When the auctioneer’s hammer went down, the violin sold for almost $16 million. It was one of the masterpieces of Cremona, the small northern Italian town that was the 18th-century center of violin-making. Ever since, the world’s best violinists have insisted that instruments made by Antonio Stradivari and his colleagues demonstrate a uniquely wide dynamic range and subtle tonal quality. So why can’t we make them like that now? Nobody really knows.
To begin with, the masters left no instructions. Some critics of trade secret law have cited Cremona as an example of progress “lost” because it was buried instead of published through a patent application. There are several reasons why that argument fails, but for today let’s consider the possibility that the violin makers couldn’t have passed on their “secrets” if they wanted to, simply because they didn’t know what made their violins sound so good.
Maybe they thought it was just their extraordinary skill. Stradivari, who worked until he was 92 and is credited with creating over 1,100 instruments, was not shy about promoting both his talents and his violins to royal buyers. His friend Guarneri was almost as commercially successful, and the Cremona luthiers as a group did nothing to dispel everyone’s assumption that the beautiful sounds were a product of nothing more than their superior individual craftsmanship. In any event, it was the result that mattered, even if no one could say what produced it.
Within the last century, as the remaining instruments were collected and prices began soaring, the search was on to re-discover the “secrets of Cremona.” For years, many credited the varnish. Recently, scientists discovered a particular bacterium had infested logs floating down the river from the alpine forests munching away enough of the interior of each cell to create an unusual resonance when the wood was dried and fashioned into a violin body.
So can you have a trade secret just because it produces results, if you don’t know how it works? The answer is yes; the law doesn’t require that you fully understand the mechanism that generates the effect. This is a good thing, since otherwise we might spend an inordinate amount of time peeling back the onion layers of causation in the search for the “ultimate” explanation.
In medicine, we long have used natural materials or drugs that are correlated with improvement or cure without knowing exactly how they work. Even when we think we know it, the human body's systems, being almost infinitely complex and interdependent, laugh at us.
That doesn’t mean that the search for causation is a fool’s errand.
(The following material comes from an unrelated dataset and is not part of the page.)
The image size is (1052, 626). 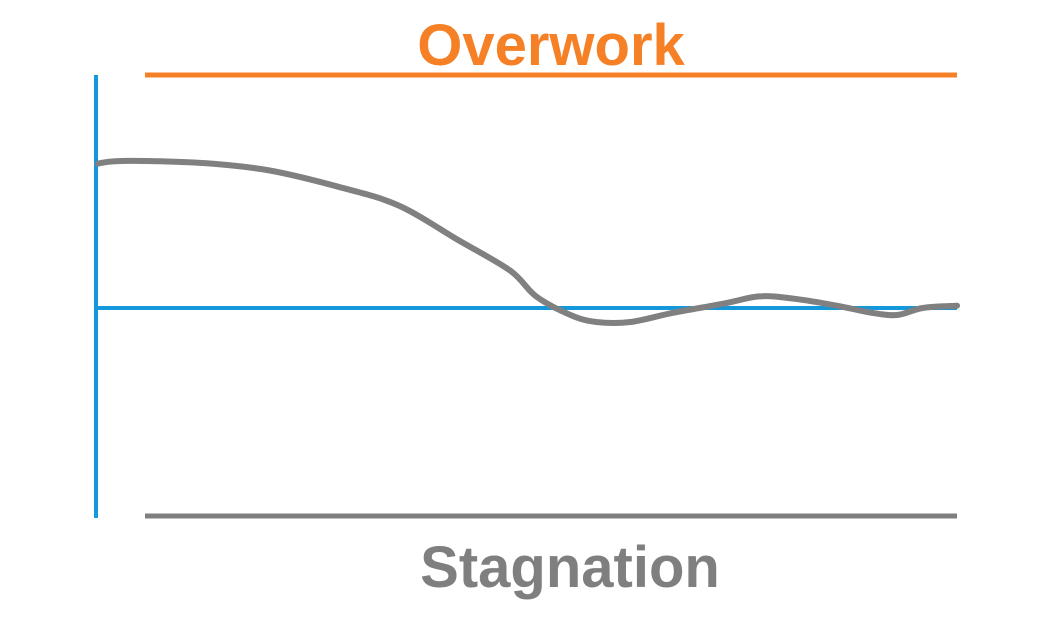 What do you see at coordinates (551, 46) in the screenshot?
I see `overwork-label: Overwork` at bounding box center [551, 46].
Frequently, in trying to understand how we get good outcomes, we stumble on a related discovery that proves very helpful. This is what happened with the Cremona violins. On the heels of the revelation about cellulose-eating bacteria, researchers identified two types of fungus that perform roughly the same feat, after the fact. Applied to existing violins of lesser quality, these fungi do just enough of the right kind of damage to help the instruments approach the sublime quality of a Stradivarius.
A child, by trial and error, learns to ride a bike, but ask her how she does it and she can't really explain. It has something to do with balance, but what is that? How many adjustments per second does she have to make? What role does speed play? (If you're thinking none, then just compete with other family members to see who can ride the slowest without falling over.)
Machine learning, a kind of artificial intelligence, allows us to recognize patterns and establish correlations but not necessarily causation. Instead, multiple variables breed multiple hypotheses, and these become multiple opportunities for mining useful insights. A pattern extracted from big data can be applied by itself to improve the functioning of some systems, but it can also point us toward deeper understanding and even greater advantage. Discovering a secret often begs many questions, and leads to the discovery of more.
One lesson is that, when it comes to outputs, the assumptions we make about causation can sometimes mislead us, preventing us from using information about the phenomenon to developing new innovations. While we don’t have to know how our valuable trade secrets work, it usually pays to keep looking while we’re exploiting the advantages they provide. In fact, there may be some nuggets waiting to be uncovered by reverse engineering the good results produced by others. That is one of the ways that secrecy incentivizes innovation every bit as well as patenting.
We can enjoy the music at the same time that we try to understand how it’s made and why it moves us.